Современная японская новелла 1945–1978 - Осама Дадзай 4 стр.


Всю ночь затем он стонал, бредил, а наутро вставал совершенно разбитый, опустошенный. Потом снова куда-то исчезал, и снова я его не видела несколько дней подряд. Если бы несколько старых знакомых мужа по издательству не приносили мне изредка деньги, мы с сыном умерли бы от голода…

Я забылась в тяжелом полусне, а когда открыла глаза, сквозь щели в ставни пробивались первые лучи солнца. Я встала, привела себя в порядок, привязала мальчика за спину и вышла на улицу. Я чувствовала, что больше не могу оставаться дома.

Без определенной цели направилась я в сторону вокзала. В лавке перед вокзалом я купила мальчику еды. И тут, как бы очнувшись, я села на трамвай в направлении Китидзёдзи. Взявшись за ручку, я случайно бросила взгляд на потолок вагона, — там висело рекламное объявление, — и заметила фамилию мужа. Это было объявление журнала, в котором муж опубликовал большую статью под названием «Франсуа Вийон». Я смотрела на название статьи, на фамилию мужа, и вдруг горячие слезы стали застилать мне глаза. Объявление стало мутнеть, расплываться, а потом исчезло совсем.

Я сошла у Китидзёдзи побродить по парку Иногасира. Около пруда уже совсем не осталось криптомерий, их вырубили, словно здесь собирались что-то строить. Знакомое место показалось мне каким-то пустым и голым.
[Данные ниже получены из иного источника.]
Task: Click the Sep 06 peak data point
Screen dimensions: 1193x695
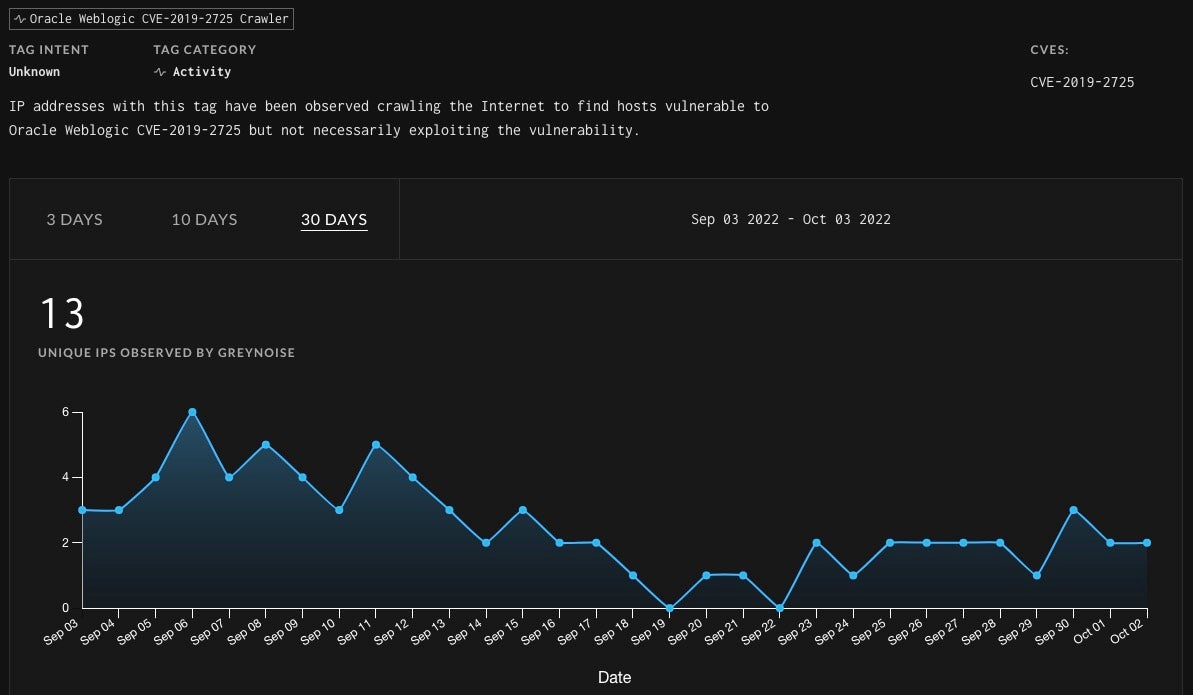Action: (192, 412)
Сняв ребенка со спины, я присела на ветхую скамейку у пруда и дала сыну немного батата.

— Посмотри, какой красивый пруд, — сказала я сыну. — Только раньше здесь было много-много золотых рыбок, а теперь их нет.
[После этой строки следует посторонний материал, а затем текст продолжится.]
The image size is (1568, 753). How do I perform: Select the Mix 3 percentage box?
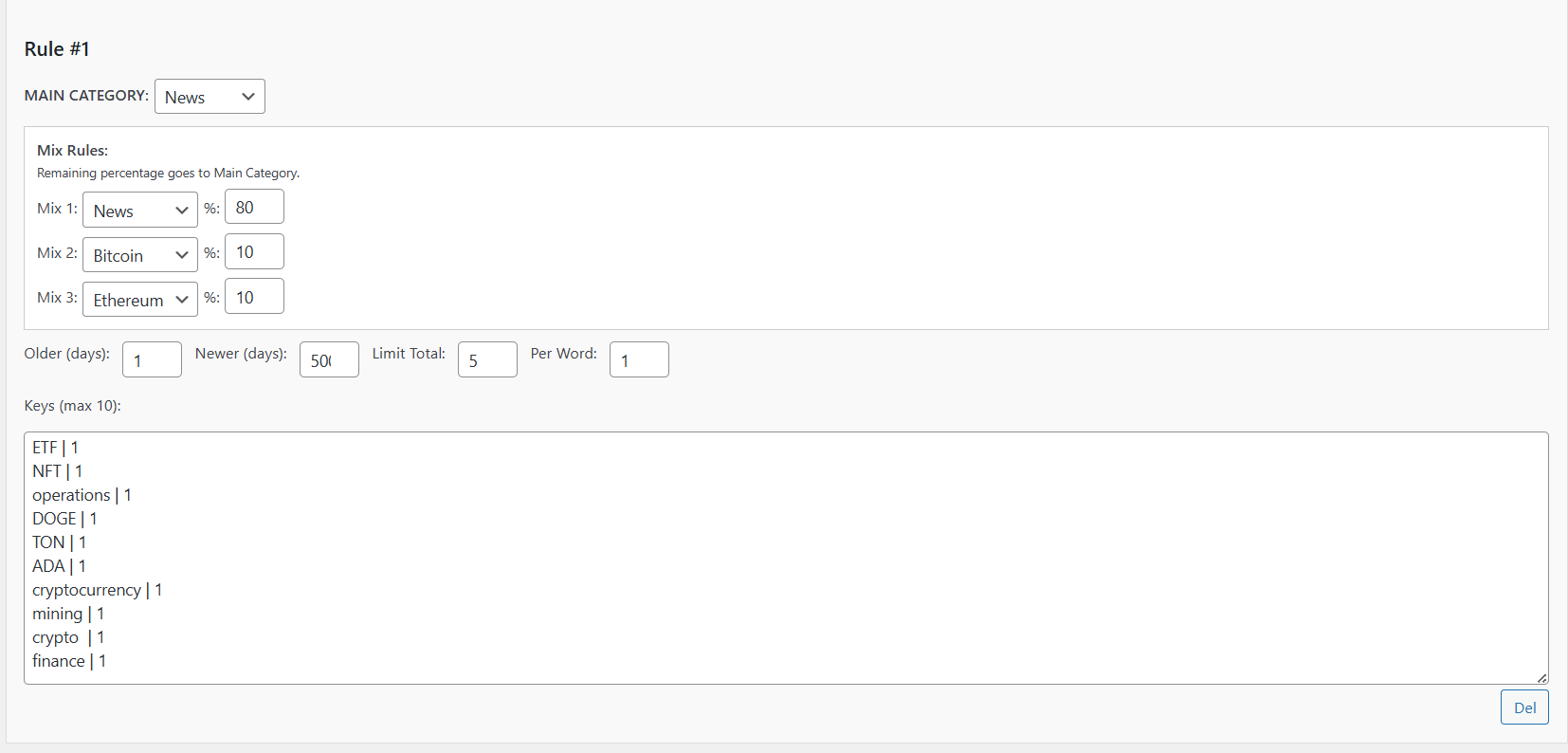click(254, 297)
Он ничего не ответил, не спросил. Не знаю, о чем он размышлял в этот момент. Набив рот бататом, он вдруг как-то странно засмеялся. Вот ведь — родной сын, а тогда он показался мне совершенным идиотом.

Однако, сколько тут ни сиди, делу не поможешь. Я снова посадила его на спину и медленно побрела на станцию, разглядывая по дороге оживленную улицу с многочисленными лавками. Так ничего и не придумав, я взяла билет до Накано, а потом пошла по той улице, где должен был находиться ресторанчик моих вчерашних знакомых.

Вход в ресторанчик был закрыт, я обошла дом кругом и зашла через заднюю дверь. Хозяина не было. В зале была одна хозяйка. Встретившись с ней глазами, я совершенно неожиданно для себя начала врать:

— Послушайте! Мне кажется, я смогу вам полностью вернуть ваши деньги. Если не сегодня вечером, то завтра — обязательно. Так что не волнуйтесь.

— Что вы говорите?! Это было бы замечательно! Большое спасибо! — радостно воскликнула женщина, но я заметила, что на ее лице все же осталась тень недоверия.

— Это правда, поверьте. Деньги вам принесет один человек, а до его прихода я останусь у вас как заложница. Теперь верите? А пока я буду помогать вам.

Сняв ребенка со спины, я усадила его в жилой комнате на татами, а сама принялась за работу. Мальчик привык бывать один, поэтому нисколько не мешал мне. Он был еще такой глупенький, что не отличал даже своих от чужих, — радостно смеялся и хозяйку принимал за меня. Когда я, получив по карточкам продукты, вернулась в ресторан, он играл пустой консервной банкой от американской тушонки.

Около полудня с рыбой и овощами вернулся хозяин. Ему я сказала то же, что сказала его жене. Выслушав меня, он нравоучительным тоном заметил:

— Знаете ли, госпожа, деньги — это такая штука, что пока не будешь держать их в собственных руках, до тех пор сомнения тебя не покинут.

— Нет, я говорю вам правду! Прошу вас, обождите до завтра. А пока я буду помогать вам.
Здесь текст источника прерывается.